Why Archaeologists Are Excited About a Viking Comb

It's a 1,000-year-old comb simply inscribed with the word "comb," but it may hold clues to the origins of the Viking Age.

By Sarah Gibbens
Published 21 Jan 2018, 19:45 GMT
A Viking reenactor in full Viking dress stands at a festival in Poland.
A Viking reenactor in full Viking dress stands at a festival in Poland.
Photograph by David Guttenfelder, National Geographic Creative

Perhaps no one has ever been as excited to see a comb as Danish archaeologist Søren Sindbæk.

He and a team of archaeologists from Aarhus University recently unearthed one at a historic Viking town called Ribe in Denmark.

Even more exciting, he says, the word "comb" is inscribed on one side while what amounts to the version of "to comb" is on the other.

For anyone who's not a career archaeologist or Viking history enthusiast, the find may seem trivial, but it could potentially tell historians about the birth of a Viking alphabet and, as a result, how the historic Viking Age rose to prominence.

To understand why the comb is important, you have to rewind to the late 8th century, a critical moment in time for the Vikings. It was the dawn of the Viking Age, which began just before 800 C.E., and language in the region had undergone hundreds of years of evolution.

The new alphabet, once adopted, would have made trade easier to facilitate in those European regions under Viking control.

Then, suddenly, the alphabet changed. The runes, or letters, used by the group's predecessors became more uniform and modern to match the evolved way of speaking.

Tall and vertical, the new lines were easy to carve into wood or stone, says Sindbæk.

"We don't know why or when that happened," he says of the new alphabet being used. "It doesn't seem to be gradual."

Meaning the new alphabet was likely created by one person or one institution and then disseminated. But why, when, and by whom? Archaeologists aren't sure.

Spreading the Word

Once the new system of runes was adopted, European regions under Viking control would have been able to use one uniform method of written communication. Trade would have been easier to facilitate.

That the comb is named after itself indicates an early adoption of the alphabet, says Sindbæk.

"There's a sort of redundancy," he says of signs of adopting the new runic alphabet. "You add it to obvious things."

Henrik Williams from Uppsala University in Sweden has also studied runes extensively. His theories for why the comb might be inscribed with its own name differ from Sindbæk's. The first is that it could have helped people who have cognitive diseases like dementia or children learning the language.

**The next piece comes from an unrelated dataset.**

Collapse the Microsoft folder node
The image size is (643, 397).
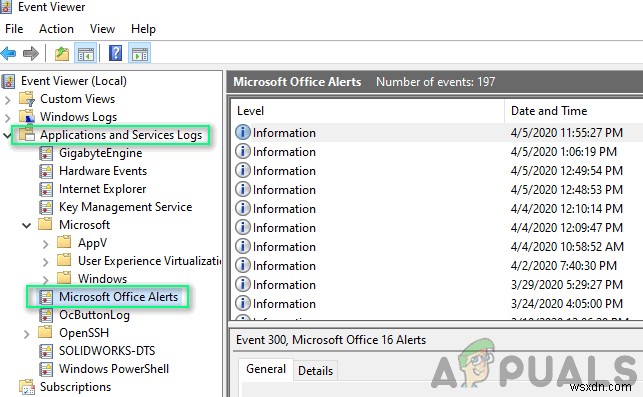click(x=27, y=225)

"There were no schools, so teaching a child how to read and write runes might be done by writing words on household items," he says.

Another theory is that runes may have been thought to convey a special purpose or even magical properties. It wasn't until the new alphabet became more widely adopted that archaeologists find evidence of it being used for common forms of communication like sending notes.

Ultimately, says Williams, "Both explanations are just hypotheses, but every new find of this character constitutes a new piece of the puzzle."

Additional Artifacts

In addition to the comb, the Aarhus University team found a plate made from some sort of ivory or antler. It contains some sort of runic word, but the object was too fragmented to make out. Excavators speculate it might be a common Viking name—Tobi. The material and cut indicates it would have been attached to a box or coffin in ceremonious fashion.

Both early runic artifacts are among many found in Ribe, the oldest town in Scandanavia and therefore the first known Viking settlement.

Two other early runic objects have been found in the past year. One is a simple ironing tool and another is a skull inscribed with a phrase to summon the Viking god Oden, says Sindbæk.

Casting moulds found at the site last year match metalwork found throughout Europe. To Sindbæk, this suggests Ribe played a central role in the start of the Viking Age.